Les réunions d'équipe demandent elles aussi à être mieux organisées, selon Florence Bonpaix, qui plaide pour conserver le plus possible ce type de réunions en présentiel, pour entre autres développer les liens, les interactions spontanées, les conversations informelles. « Sinon, on perd le sentiment d'appartenance à la boîte, à l'équipe, ce qui accroît le risque de turnover. »

« Chaque salarié possède son mode de fonctionnement, certains fanent s'ils n'ont pas d'interactions sociales, d'autres peuvent avoir le sentiment de devenir des rats de laboratoire », étaye Emmanuelle Bessez, coach professionnelle et fondatrice du cabinet Wunjo spécialiste en qualité de vie au travail.

Selon les experts interviewés, un point d'accord semble toutefois se dessiner : le télétravail cinq jours sur cinq est à proscrire. « Les entreprises qui ont fait ce choix se heurtent à des déceptions, à la perte du collectif de travail, d'informations, de productivité, et à une moins bonne intégration des nouveaux », synthétise l'économiste Gilbert Cette. Et de conclure : « Le télétravail, c'est comme l'alcool, avec sagesse et modération. »

Le télétravail organisé est bon pour l'environnement

Durant cinq mois d'expérimentation, des bureaux répartis sur dix sites français ont été fermés pendant quatre jours à deux reprises.
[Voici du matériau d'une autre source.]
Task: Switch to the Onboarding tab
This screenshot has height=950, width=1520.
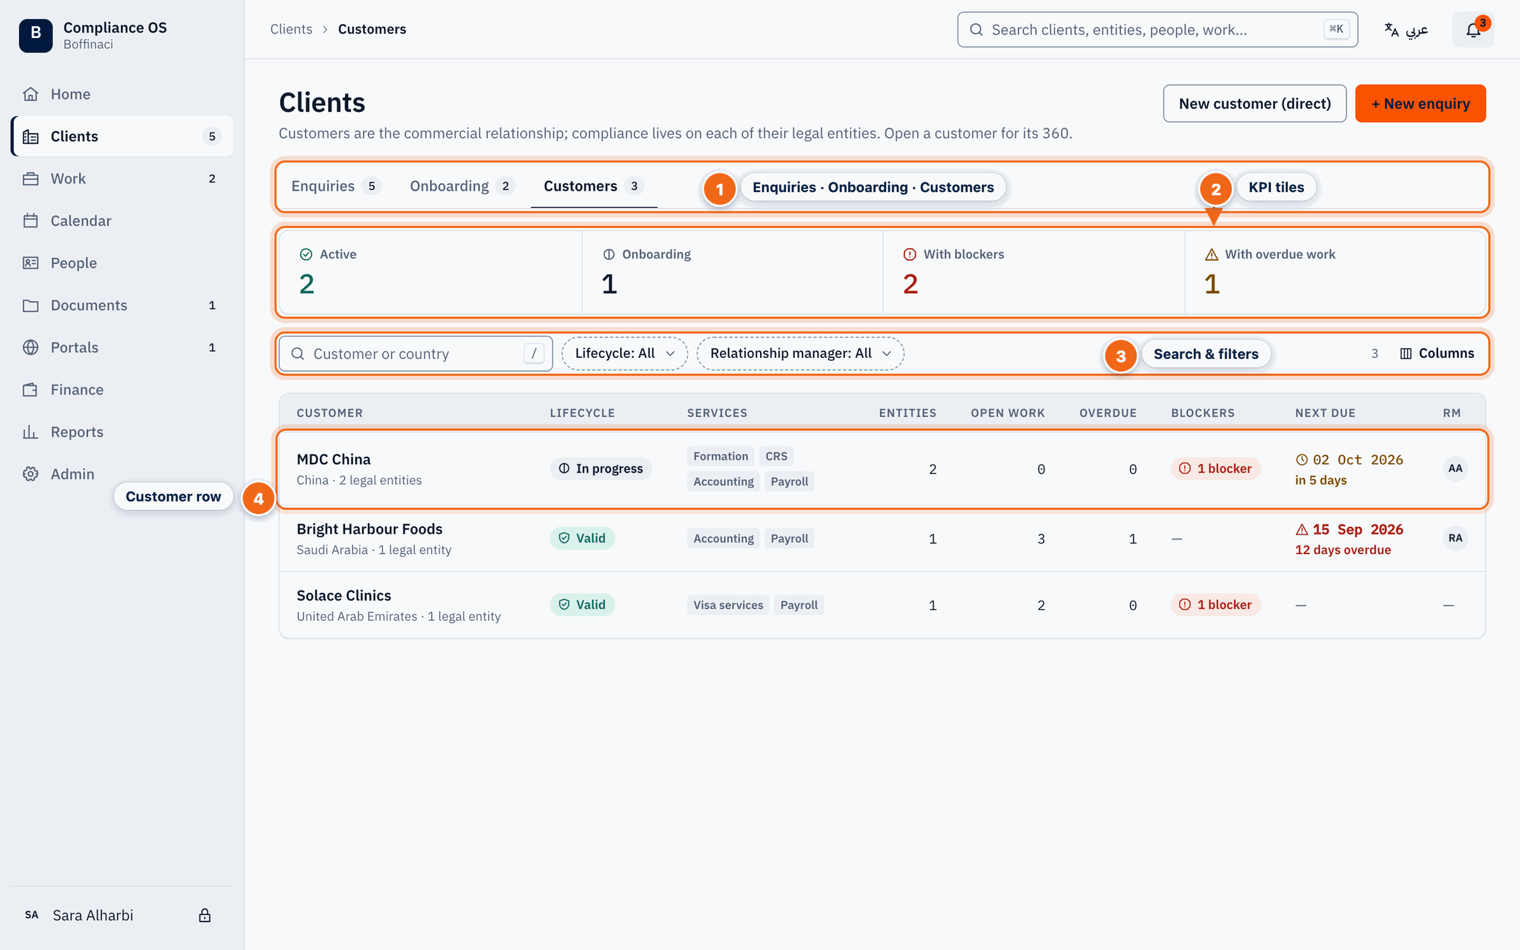Action: coord(462,186)
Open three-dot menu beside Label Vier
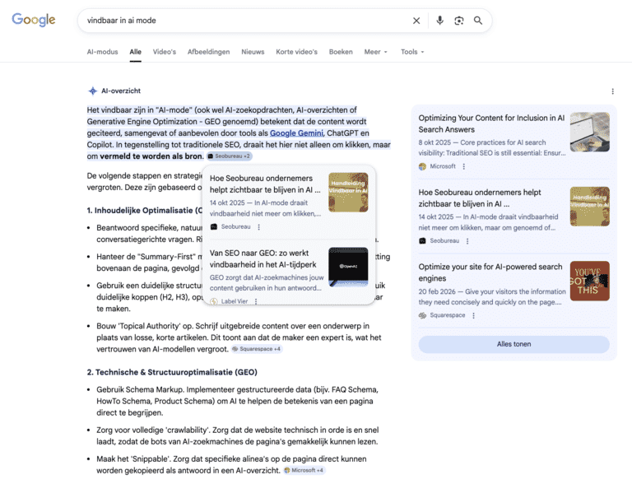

Résultat : l'impact sur la consommation d'énergie grâce au télétravail (bureau + transport) est positif. « Lorsque le télétravail s'accompagne de la fermeture d'un site sur plus de 48 heures, le potentiel global se situe entre 20 et 30 % d'économie d'énergie sur une journée » peut-on lire sur le site du ministère de la Transition énergétique qui a mené l'étude, et ce, même une fois retranchées les consommations individuelles qui ont été générées pour chauffer nos appartements durant la journée.